I have a really large JSONL file (14GiB, 12 Million lines) that contains records of lightning strokes around the world. What I am trying to do is to refine this dataset so that only lightning strokes that occurred in Germany remain at the end. Each line of the file contains one "strokes" list that holds many JSON objects (lightning strike). It looks like this:
"strokes": [
{
"time": 1624230617044,
"lat": 64.298728,
"lon": 44.536694,
"src": 2,
"srv": 2,
"id": 42243883,
"del": 1887,
"dev": 1941
}, #... other items
]
As you can see, one does not know in which country the lightning strike occurred since only latitude and longitude are given. One has to use the reverse_geocoder
library in order to map one particular set of coordinates to the country. The method can be used as follows:
rg.search(strike_location) # strike_location is a tuple that holds the gps coordinate
The output of the method is a json objects that holds the ISO Code of the country, 'DE' for Germany.
One way to achieve this task would be to iterate through the file, line after line and filter the data, turns out one query to the reverse_geocoder
library needs approx. 1.5sc to complete, which makes this approach really slow.
The other approach that I've thought of consists of splitting up the file in parts and assign each part to one particular process, let's say 16 parts, so I would create 16 Process, since I have 16 CPUs on my machine. If such an approach is possible, how could that be done? Or if you have some way to improve the first approach, it would help me a lot.
CodePudding user response:
Firstly, I assume that the location lookup is a network request. Doing these in parallel doesn't require much CPU at all, because it's not limited by your CPU, but by how fast you can send according requests, have them processed by the service and the response being returned to you. So, in short, the number of useful parallel requests has nothing to do with your number of CPU cores.
Now, for parallel requests to a web service, you don't need multiple processes. It's enough to use e.g. threads, but you could perhaps even get away without doing the threading yourself, if the module making the requests provides parallel request support.

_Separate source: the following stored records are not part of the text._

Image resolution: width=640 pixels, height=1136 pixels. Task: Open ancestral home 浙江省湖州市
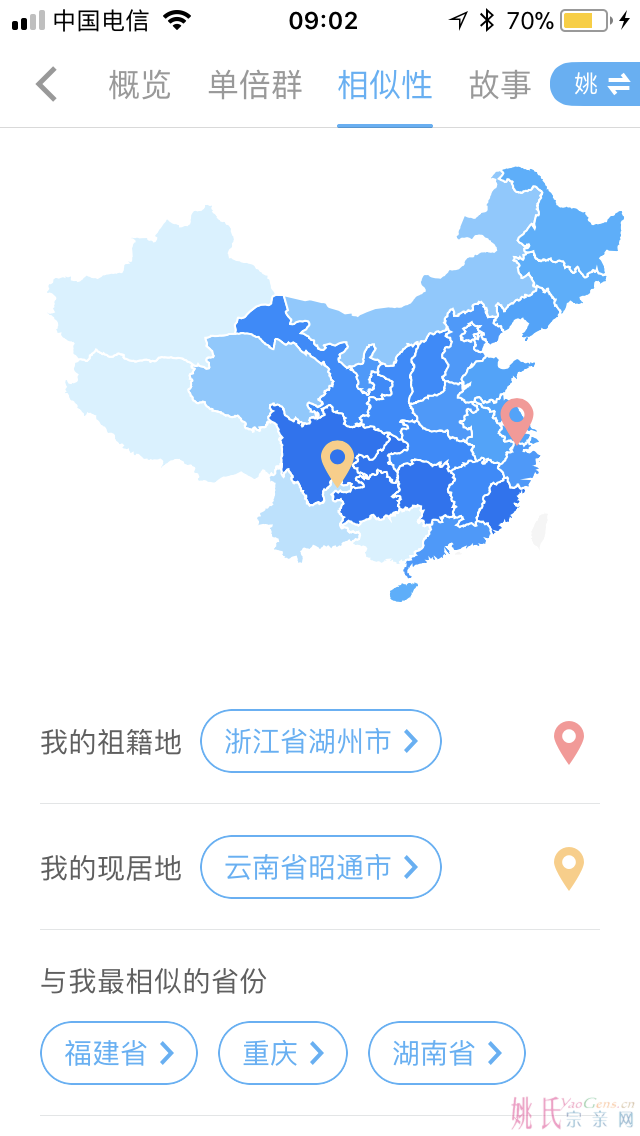pos(320,741)
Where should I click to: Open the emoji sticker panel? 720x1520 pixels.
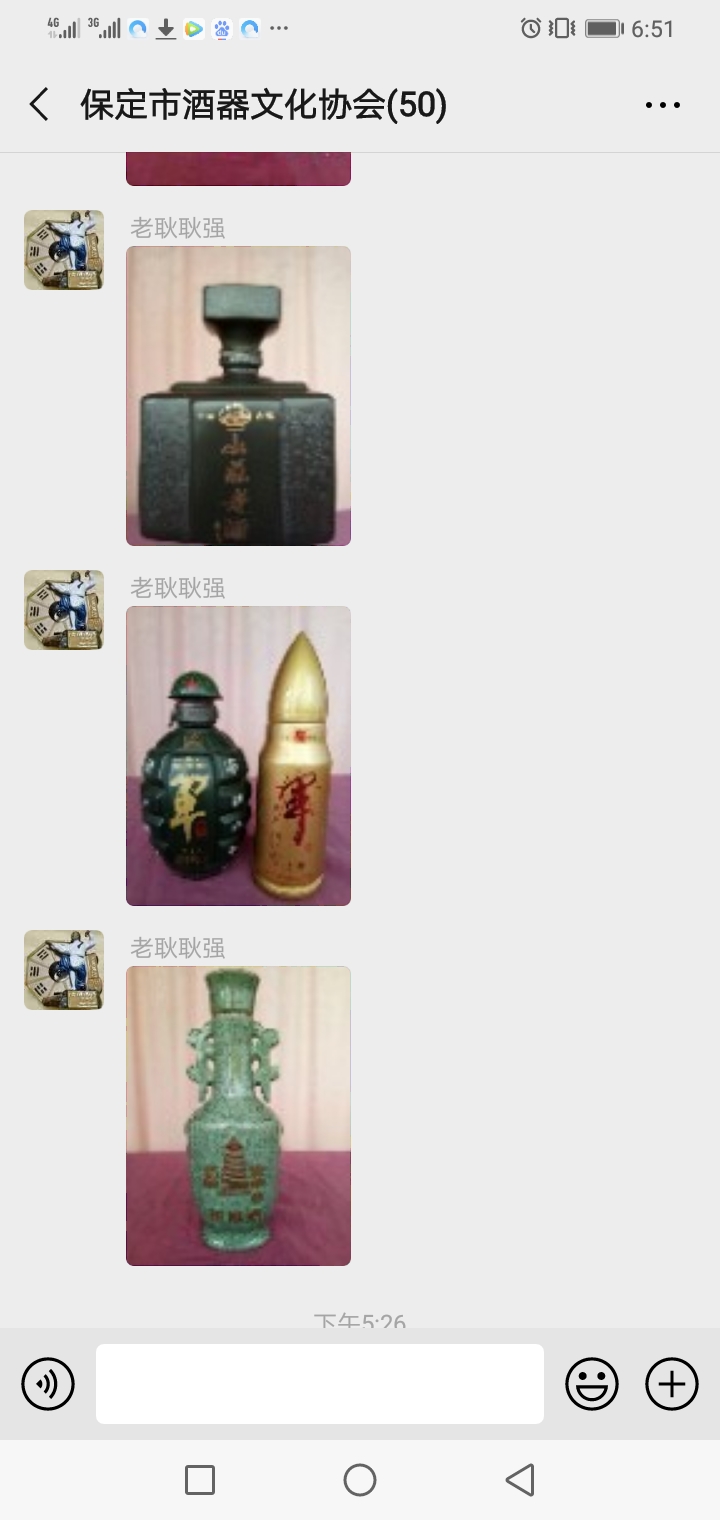(x=592, y=1384)
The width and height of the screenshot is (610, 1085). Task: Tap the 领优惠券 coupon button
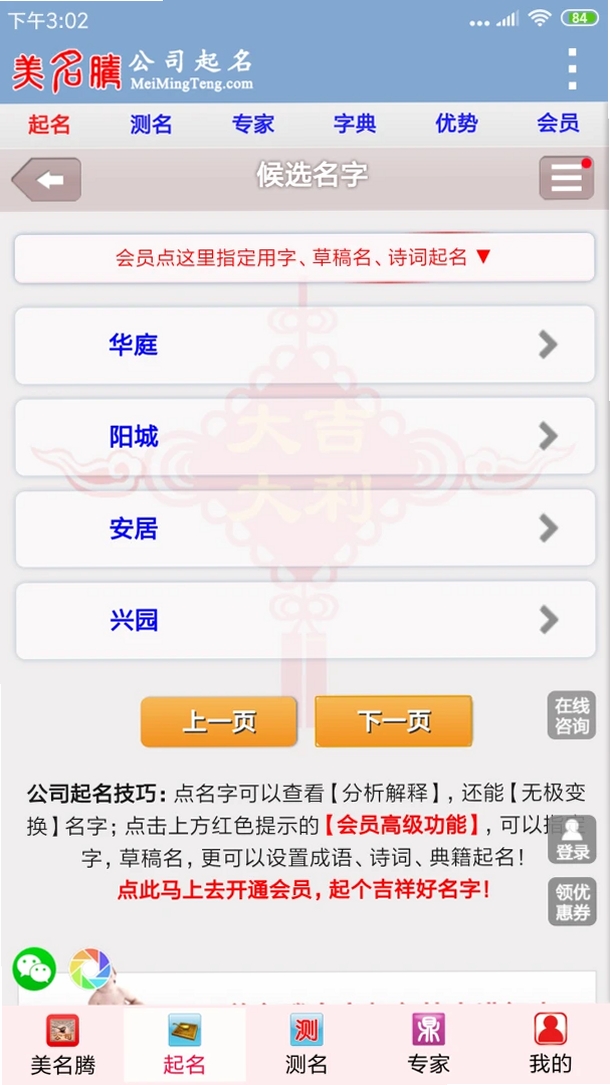(x=572, y=902)
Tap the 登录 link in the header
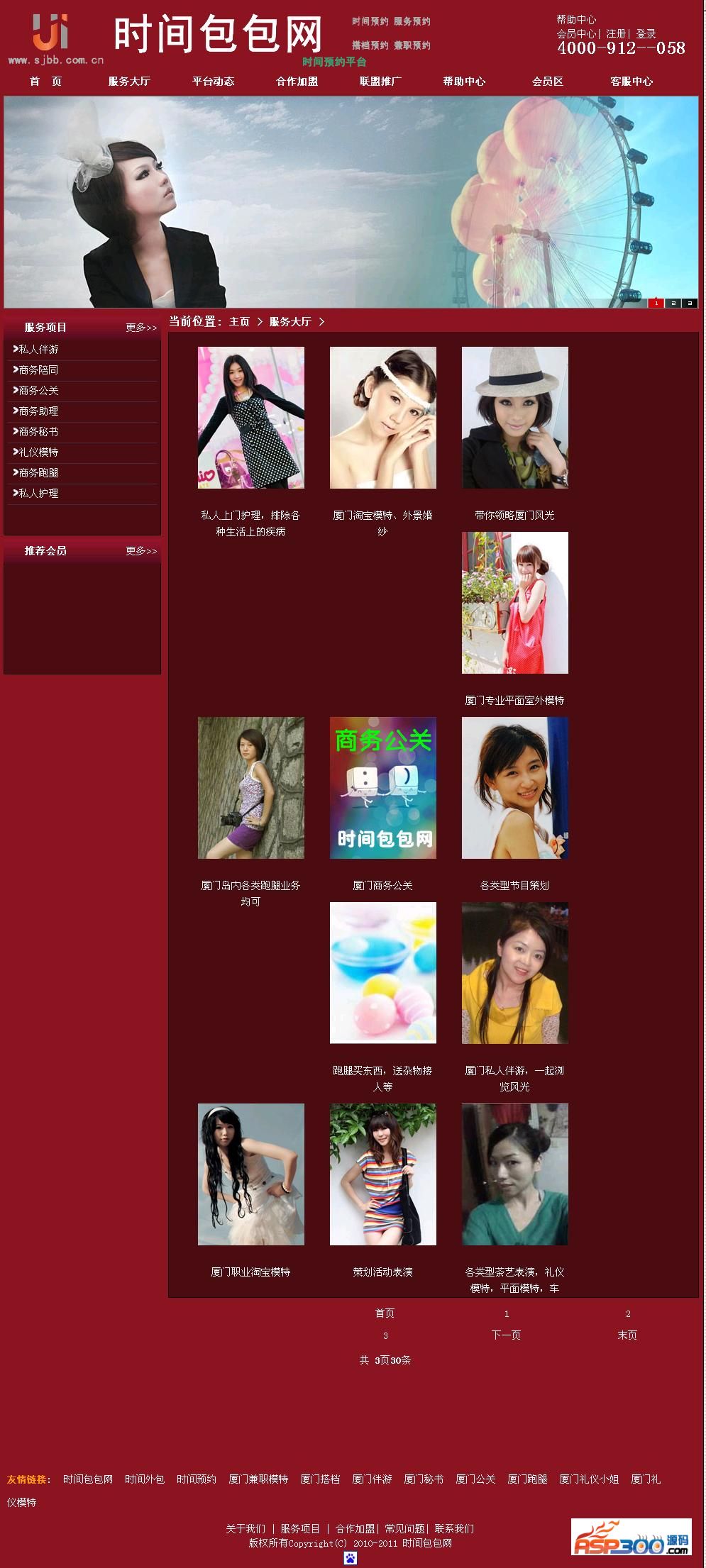706x1568 pixels. [x=646, y=34]
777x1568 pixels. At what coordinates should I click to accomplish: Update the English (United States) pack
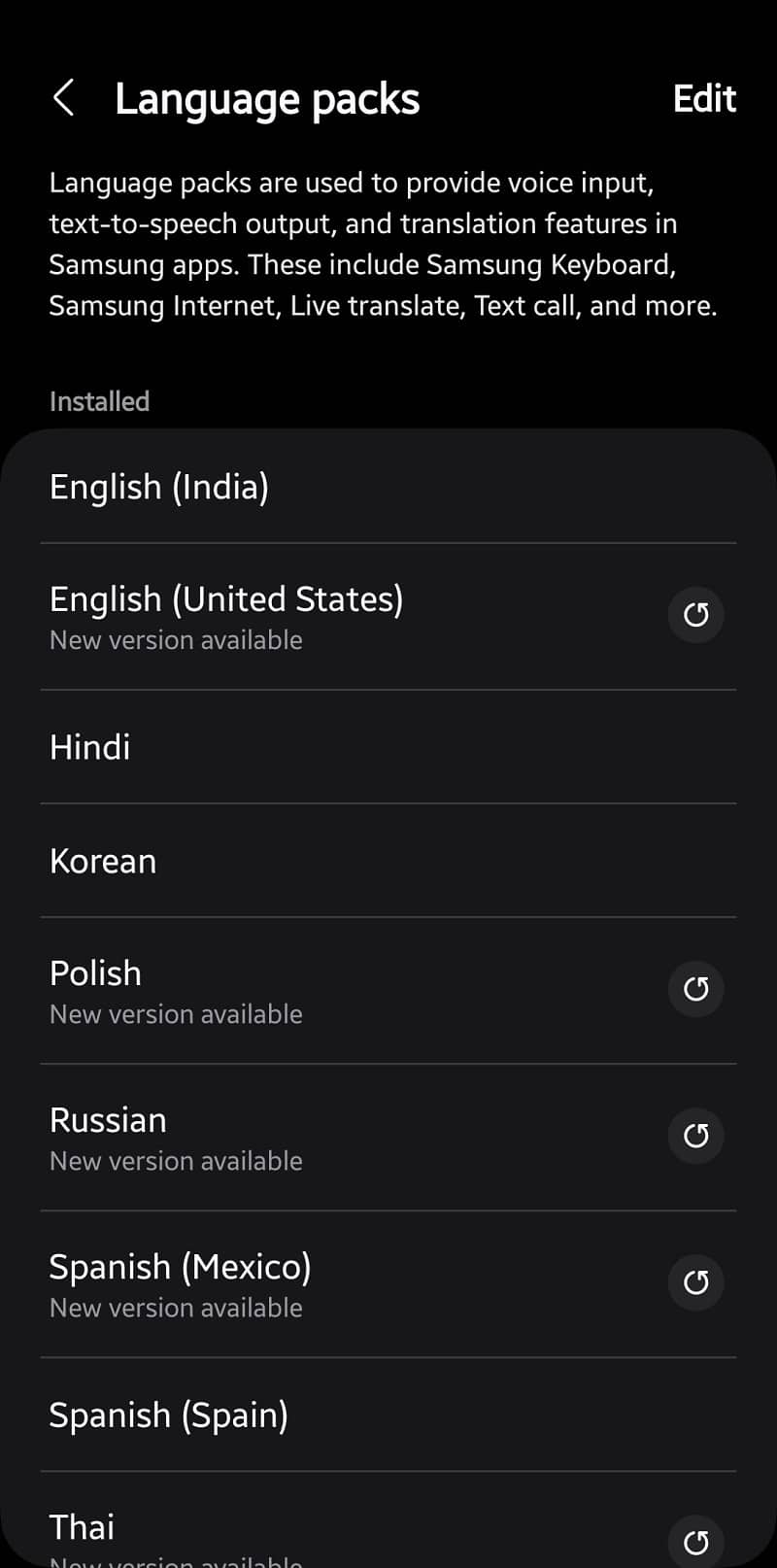696,614
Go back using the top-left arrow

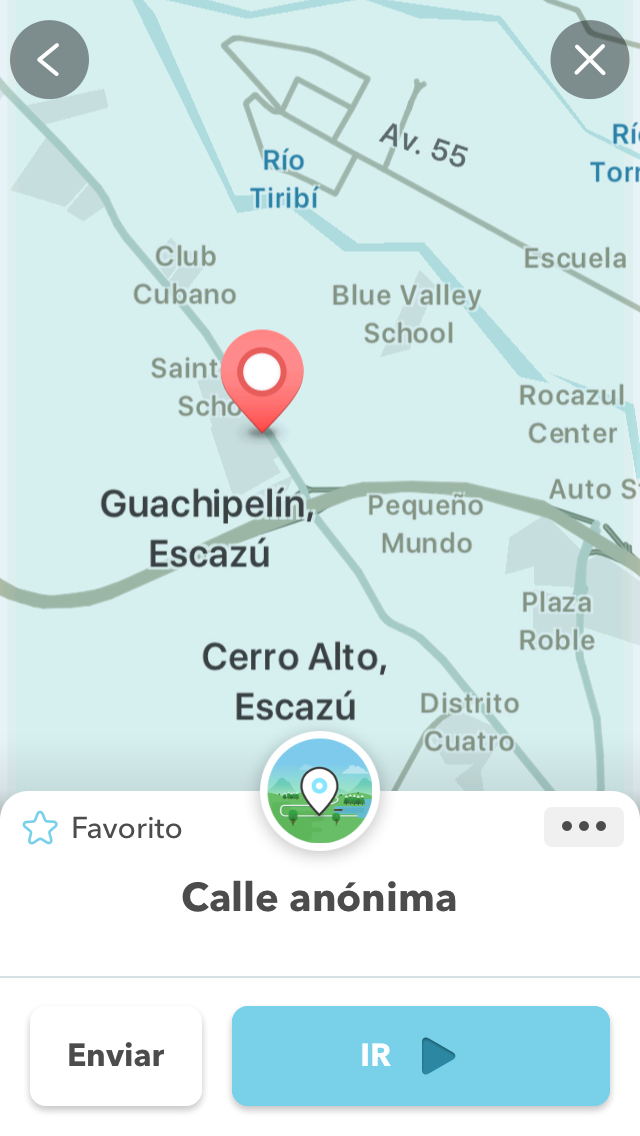(49, 60)
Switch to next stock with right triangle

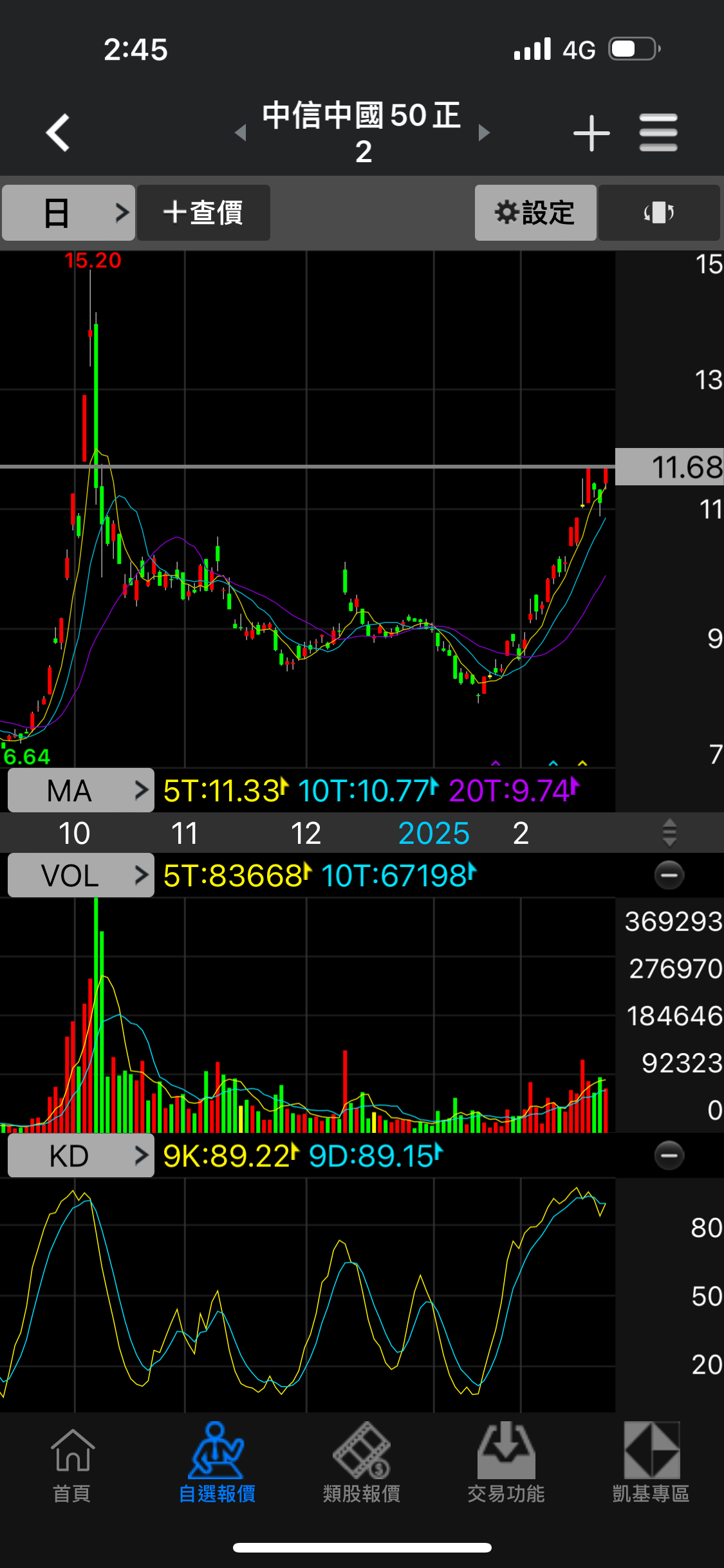click(x=484, y=133)
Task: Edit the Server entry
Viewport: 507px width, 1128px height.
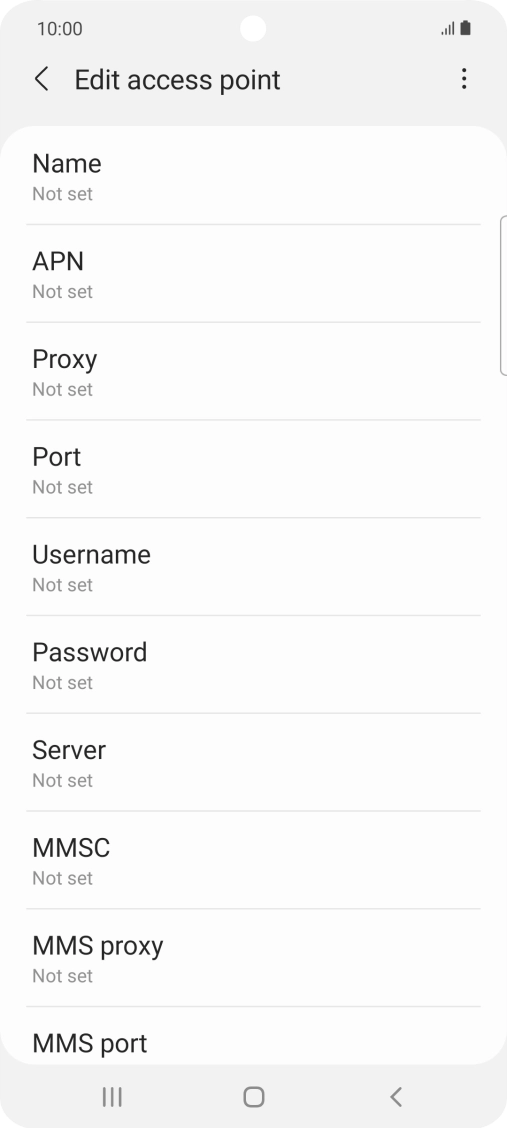Action: (253, 763)
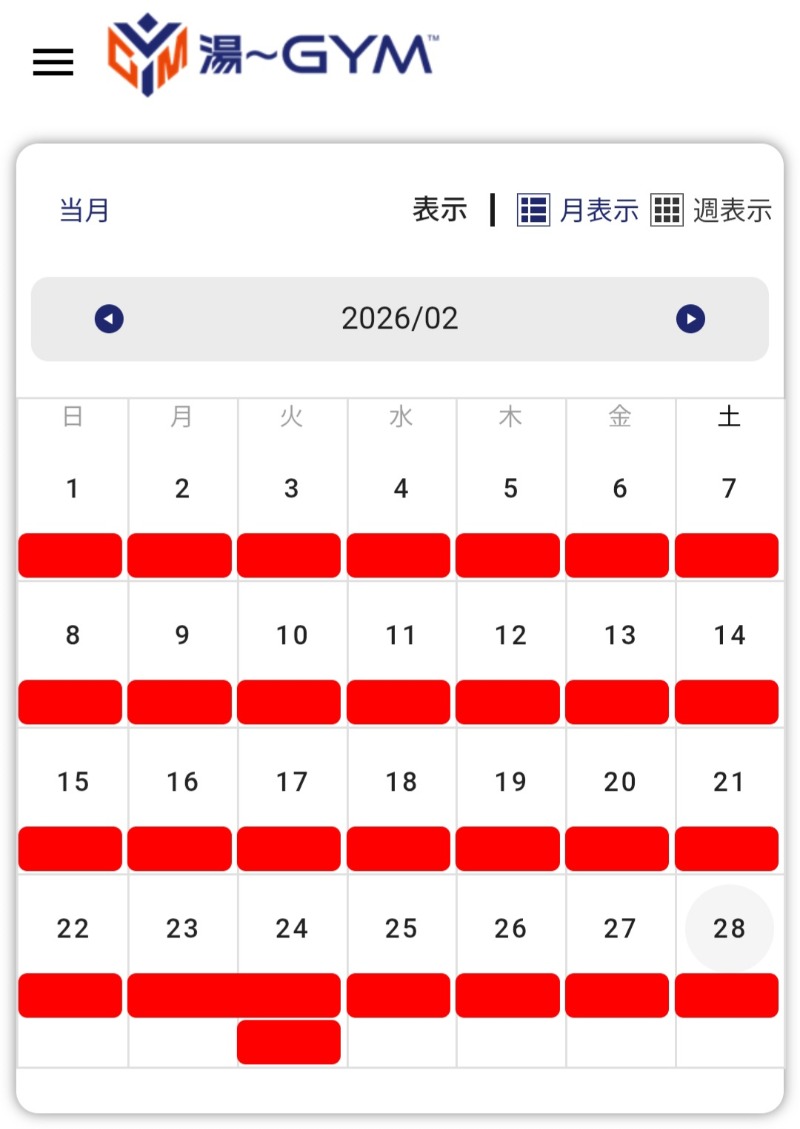The width and height of the screenshot is (800, 1129).
Task: Switch to 月表示 month view
Action: (x=578, y=210)
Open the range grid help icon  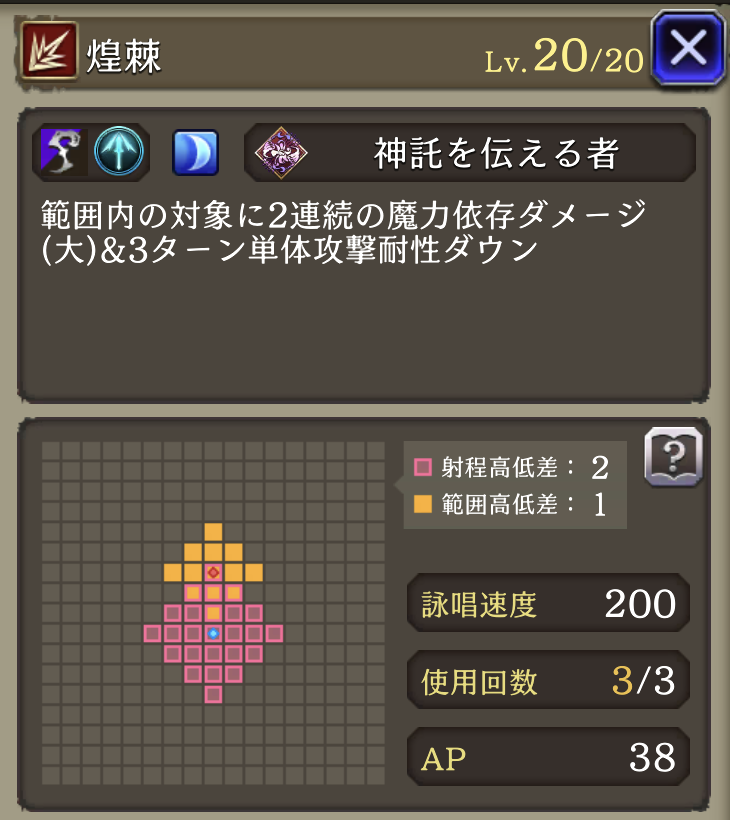(673, 457)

That said, Germany is geographically pretty restricted. Doing a simple filter by min/max latitude and longitude will probably reduce the number of candidates a lot already. Consider doing that, especially if the service doing the geomapping is free, because you don't want to abuse their resources!
CodePudding user response:
I think it would be useful to use Dask https://docs.dask.org/en/stable/
Just use dask.dataframe.read_json method.
Also Dask supports multi-processing and even if it is a large file, you don't have to worry because Dask use lazy loading.